A middle ware layer offers that type of infrastructure,
and its design we will touch upon in this course, but
not delve too deeply because we are really concerned with applications.
The middle ware matches all these services with the hardware,
software, and data that's on the system.
Now, you notice over the side of here there's two boxes, control and resources.
The Cloud provider is going to actually offer control,
provide resource allocation and access control.
And he does that through software designed to do that.
And that's going to interact with mechanisms to actually allocate
the resources.
So, that's my overall software defined architecture.

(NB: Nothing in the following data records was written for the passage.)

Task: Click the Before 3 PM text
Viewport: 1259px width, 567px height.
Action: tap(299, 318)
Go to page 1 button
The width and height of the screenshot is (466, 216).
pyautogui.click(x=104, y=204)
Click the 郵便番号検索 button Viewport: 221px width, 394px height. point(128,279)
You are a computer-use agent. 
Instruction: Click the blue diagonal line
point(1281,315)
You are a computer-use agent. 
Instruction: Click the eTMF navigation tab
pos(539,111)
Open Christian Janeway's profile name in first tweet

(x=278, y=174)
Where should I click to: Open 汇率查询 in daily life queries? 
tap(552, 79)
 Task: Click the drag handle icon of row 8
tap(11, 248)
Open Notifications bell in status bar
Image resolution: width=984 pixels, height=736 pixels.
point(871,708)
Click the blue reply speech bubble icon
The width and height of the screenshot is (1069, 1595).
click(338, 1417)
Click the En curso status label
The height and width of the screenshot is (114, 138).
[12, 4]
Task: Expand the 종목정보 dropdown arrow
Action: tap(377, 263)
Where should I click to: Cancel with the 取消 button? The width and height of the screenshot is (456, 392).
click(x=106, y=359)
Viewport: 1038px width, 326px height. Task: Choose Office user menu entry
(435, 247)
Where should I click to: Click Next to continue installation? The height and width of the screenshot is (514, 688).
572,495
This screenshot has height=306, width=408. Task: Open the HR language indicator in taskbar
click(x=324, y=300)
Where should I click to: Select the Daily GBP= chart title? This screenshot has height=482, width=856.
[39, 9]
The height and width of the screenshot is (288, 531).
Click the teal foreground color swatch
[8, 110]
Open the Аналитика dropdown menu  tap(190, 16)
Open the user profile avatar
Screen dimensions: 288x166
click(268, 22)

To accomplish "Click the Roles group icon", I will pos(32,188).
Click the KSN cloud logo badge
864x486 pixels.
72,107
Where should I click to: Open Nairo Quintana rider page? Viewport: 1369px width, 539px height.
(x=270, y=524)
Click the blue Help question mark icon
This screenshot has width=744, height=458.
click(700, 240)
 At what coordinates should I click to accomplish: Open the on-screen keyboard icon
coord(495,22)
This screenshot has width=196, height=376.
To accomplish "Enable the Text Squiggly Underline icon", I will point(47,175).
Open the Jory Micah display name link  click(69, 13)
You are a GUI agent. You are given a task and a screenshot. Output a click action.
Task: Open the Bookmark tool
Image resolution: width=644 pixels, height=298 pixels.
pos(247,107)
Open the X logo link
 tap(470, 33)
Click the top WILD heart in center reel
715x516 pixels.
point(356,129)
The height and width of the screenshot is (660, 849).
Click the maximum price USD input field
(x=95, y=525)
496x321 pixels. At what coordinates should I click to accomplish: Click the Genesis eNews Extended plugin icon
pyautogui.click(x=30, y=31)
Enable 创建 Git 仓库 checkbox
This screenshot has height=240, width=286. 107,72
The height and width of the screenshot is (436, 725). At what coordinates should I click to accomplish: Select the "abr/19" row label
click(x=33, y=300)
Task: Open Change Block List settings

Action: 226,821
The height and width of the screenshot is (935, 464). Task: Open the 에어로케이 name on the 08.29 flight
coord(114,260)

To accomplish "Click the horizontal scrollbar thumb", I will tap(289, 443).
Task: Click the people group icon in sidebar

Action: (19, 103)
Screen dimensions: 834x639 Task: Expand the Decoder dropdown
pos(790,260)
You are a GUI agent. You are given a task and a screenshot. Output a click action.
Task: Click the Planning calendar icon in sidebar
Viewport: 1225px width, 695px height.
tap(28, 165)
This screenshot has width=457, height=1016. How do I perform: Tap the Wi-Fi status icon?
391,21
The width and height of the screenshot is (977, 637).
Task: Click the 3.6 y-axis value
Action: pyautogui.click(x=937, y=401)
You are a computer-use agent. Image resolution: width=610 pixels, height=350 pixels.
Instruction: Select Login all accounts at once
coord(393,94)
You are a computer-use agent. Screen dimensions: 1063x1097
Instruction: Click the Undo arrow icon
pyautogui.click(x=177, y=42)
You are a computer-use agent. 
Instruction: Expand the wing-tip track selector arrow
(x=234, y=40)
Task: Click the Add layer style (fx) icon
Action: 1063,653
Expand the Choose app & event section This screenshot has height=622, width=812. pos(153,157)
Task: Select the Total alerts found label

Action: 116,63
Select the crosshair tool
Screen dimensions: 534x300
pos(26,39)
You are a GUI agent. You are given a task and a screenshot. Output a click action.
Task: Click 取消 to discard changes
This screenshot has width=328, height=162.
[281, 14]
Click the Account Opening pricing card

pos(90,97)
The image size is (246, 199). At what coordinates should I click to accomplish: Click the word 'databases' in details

Now, that's very abstract, and I apologize for
that, what we're going to talk about is some concrete examples of this, and
we're going to finish up with you actually programming one of these.
So, let's look at a data center.
A software-defined data center.
Example of an architecture.
You have your users doing applications, and
those applications will go in through a portal that
offers all the different services, the APIs.
Those APIs will split up the requests into different types of requests.
It will be, oh, this particular request requires so much network,
requires access to the storage, requires this compute.
Well, the portal divides these things up into tasks associated with the network,
associated with the storage, and associated with the compute, but
the user doesn't know anything about the real hardware.
So, these are all virtualized.
You're going to have, underlying this, controls and
schedulers to actually allocate the resources and
to orderly progress through the tasks that have been assigned.
Those in turn will end up talking to the actual hardware provided by
the data center, the network, the storage, and the computer.
Somewhere in there, those two boxes on the right on the previous diagram,
there's a lot of automation going on, and that is going to be the middle ware.
That is going to be the software that allows Clouds
to actually serve all the customers.
So today, what we've learned about is software defined architectures.
What we need to do is to tackle this question that's the reason about
virtualization.
It's a key abstraction in building software defined architectures, and
it's a key abstraction in actually building the first ever Clouds.
We're going to learn what software defined networks are,
what software defined storage is, what software defined compute is.
And we're going to relate that to the Clouds and
talk about it all in terms of virtualization.
Then, and very importantly, we need to get you some
practical experience of building an example.
So, we're going to just take a simple web service,
map it onto a data center, and allow you to scale it using load
balancing to send web requests to the appropriate services.
So, after that lesson, what you're going to learn, or
what you're going to be able to do, is actually build your own type
of system on a software defined architecture whether it's Amazon,
whether it's Google, or whether it's OpenStack.
After that, we're going to look through, or in this particular lesson,
we're going to look through exactly what does infrastructure as a service mean.
Because clearly you gotta start somewhere allocating machines,
and building services on top of those machines is a good place to focus.
We're going to move up that sort of software stack and
look at some of the middle ware.
And there, we're going to be looking at Mirantis and OpenStack as examples.
We are going to learn how they actually orchestrate,
how they provide views into the systems through dashboards.
We are going to see how they are controlled, and
how they control the Cloud itself.
And by the end of this lesson, you will have an appreciation
of how systems are structured with these abstractions and
with orchestration using all these tools.
So, that now, when we finish this lesson,
we'll be able to launch into some examples of applications.
We're going to be doing MapReduce as the next module.
But first, let's just move on to virtualization and
think about how does virtualization support this idea
we've got of software defined architecture.